Arta (Kamuia)
Arta (or Artas in Kharoshthi) was the elder brother of the well known Gandhara ruler Maues or Moga.[1]
Kharahostes’s own coins attest that Kshatrapa Kharaostes was the son of Artas (Arta):
- Kshatrapasa pra Kharaostasa Artasa putrasa (i.e. Kshatrapa Kharaosta, son of Arta).
Some of Kharaosta's known coins write Ortas instead of Artas.
Scholars state that Yuvaraja Kharaosta Kamuio of the Lion Capital Inscriptions is same Kshatrapa Kharaosta whose coins have been studied by Dr Rapson and Dr Luders. It is now generally agreed that Kshatrapa Kharaosta was son Arta, and that Yuvaraja Kharaosta and Kshatrapa Kharaosta were one and same historical personage.[2]
The Inscriptions A and E on the Mathura Lion Capital style Kharaosta as Yuvaraya Kharaosta Kamuio .
Based on the estimates of the relative ages of various personages portrayed in Lion Capital Inscriptions, Dr Stein Konow has determined that Yuvaraja Kharaosta Kamuio (i.e. son of Artas) was the father of Aiyasi Kamuia, the chief queen (Agra-Mahisi) of Saka Mahakshatrapa Rajuvula.[3] See also: .
An older view was that Arta, the father of Kharaosta, was the first husband of Rajuvula's chief queen who had married Rajuvula after Arta's death. However, Dr S Konow does not accept this view. The fact that last name Kamuia has been used both by Yuvaraja Kharaosta as well as by princess Aiyasi clearly proves that Aiyasi Kamuia was the daughter and not mother of Yuvaraja Kharaosta Kamuio, since it is the father's and not mother's lineage which is adopted by their off-springs.[4]
It appears that Arta (Artas, Ortas) had died before the date of writing of the Mathura Lion Capital inscriptions.
Yuvaraja Kharaosta Kamuio, therefore, was the legitimate inheritor to the position as King of Kings for the kingdom of Gandhara after king Moga.[5]
Saka governor Rajuvula had married princess Aiyasi Kamuia, daughter of Yuvaraja Kharaosta Kamuio, probably to strengthen his political position and also his claim to the throne (of Taxila).[6]
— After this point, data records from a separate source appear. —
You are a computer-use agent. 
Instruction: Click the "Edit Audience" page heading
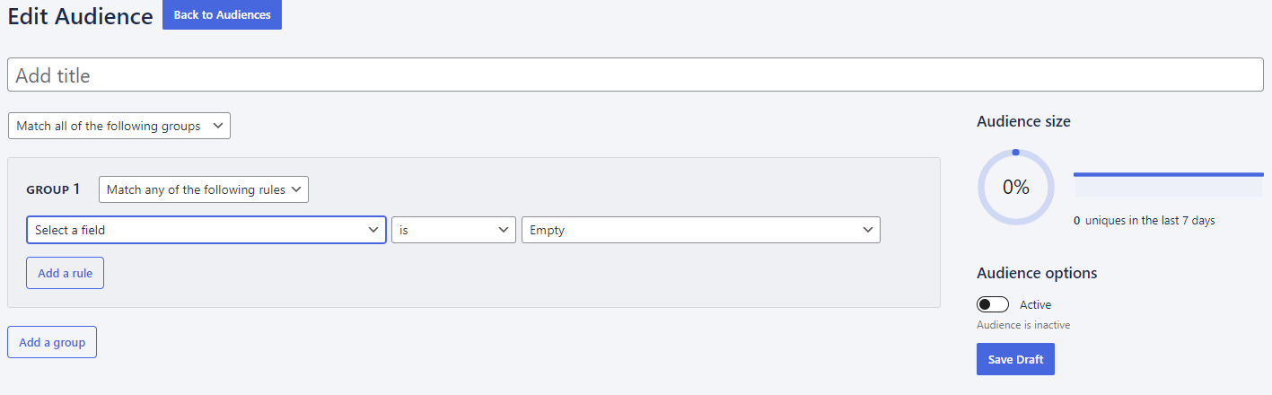[81, 16]
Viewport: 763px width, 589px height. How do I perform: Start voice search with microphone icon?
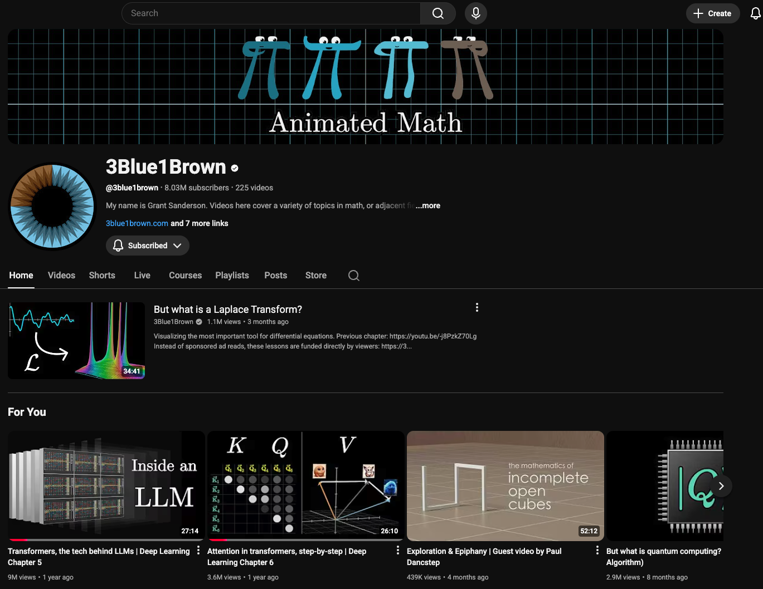(475, 13)
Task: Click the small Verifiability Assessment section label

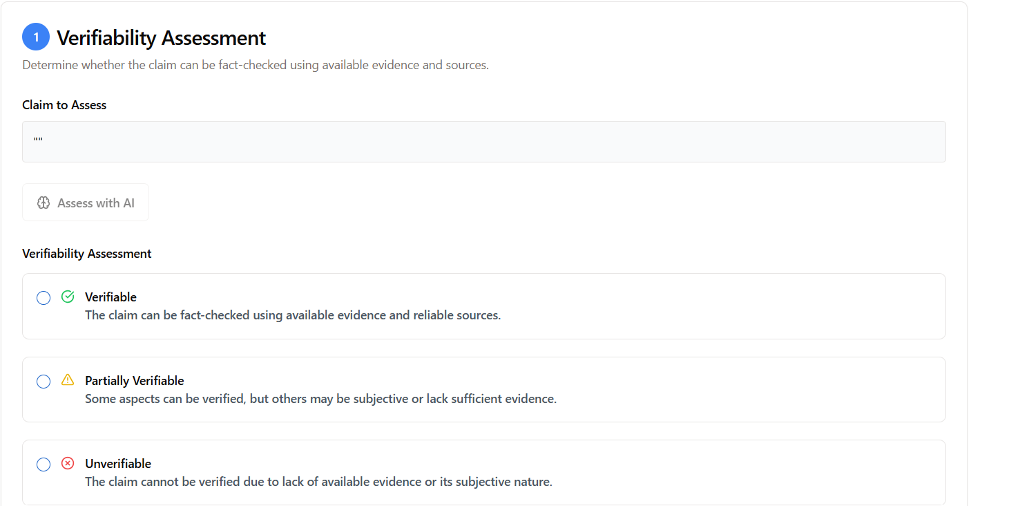Action: (x=86, y=254)
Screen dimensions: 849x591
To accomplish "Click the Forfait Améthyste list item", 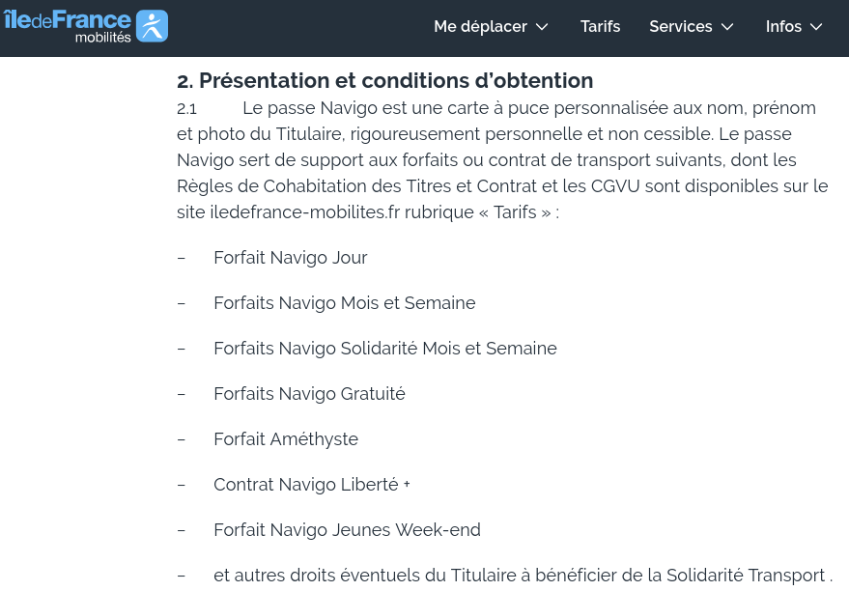I will [x=285, y=439].
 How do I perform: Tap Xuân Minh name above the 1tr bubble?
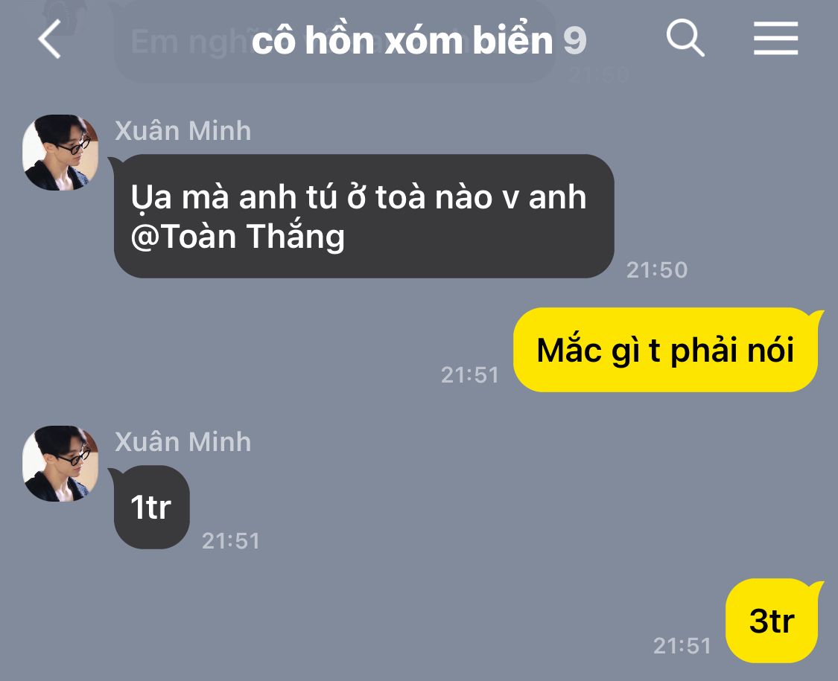182,441
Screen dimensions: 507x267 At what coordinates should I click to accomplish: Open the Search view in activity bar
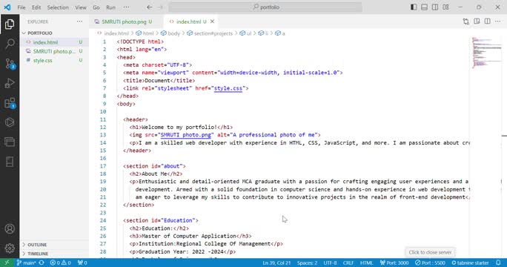[10, 43]
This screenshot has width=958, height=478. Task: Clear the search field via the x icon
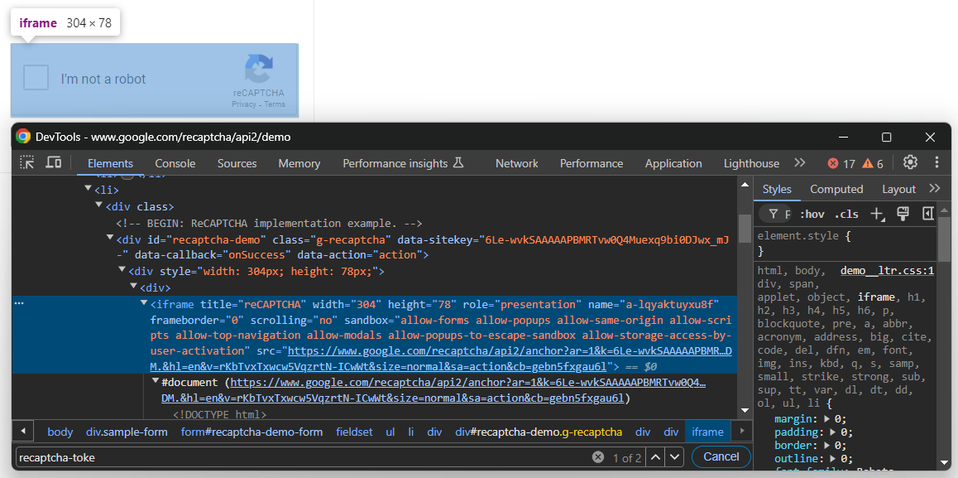tap(598, 456)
This prospect was obviously not liked by other Saka chiefs. This appears to be the reason as to why the title of Shahanshahi was discontinued and only the titles of Kshatrapa and Mahakshtarpa obtained among the Sakas from that time onwards.[7] These Sakas later organized a Samgha under Rajuvula and Patika when Rajuvula assumed the title of Maha-Ksatrapa for the first time.
It appears, for some reasons, that Yuvaraja Kharaosta Kamuio did not avail the position of King of Kings after Moga's death.
Many scholars including Sten Konow, H. W. Bailey, R. K. Mukerjee, K. P. Jaiswal, J. L. Kamboj, Buddha Prakash and others recognise that the names Kamuia and Kamuio (q.v) of the Mathura Lion Capital Inscriptions are the Kharoshthi/Prakritic forms of Sanskrit/Pali Kambojika or Kamboja.[8]
Hence according to one school of scholars, king Maues, his brother Arta, Kharaosta Kamuio and Kharaosta's daughter Aiyasi Kamuia --- all belonged to the Kambojika or Kamboja clan or lineage.[9]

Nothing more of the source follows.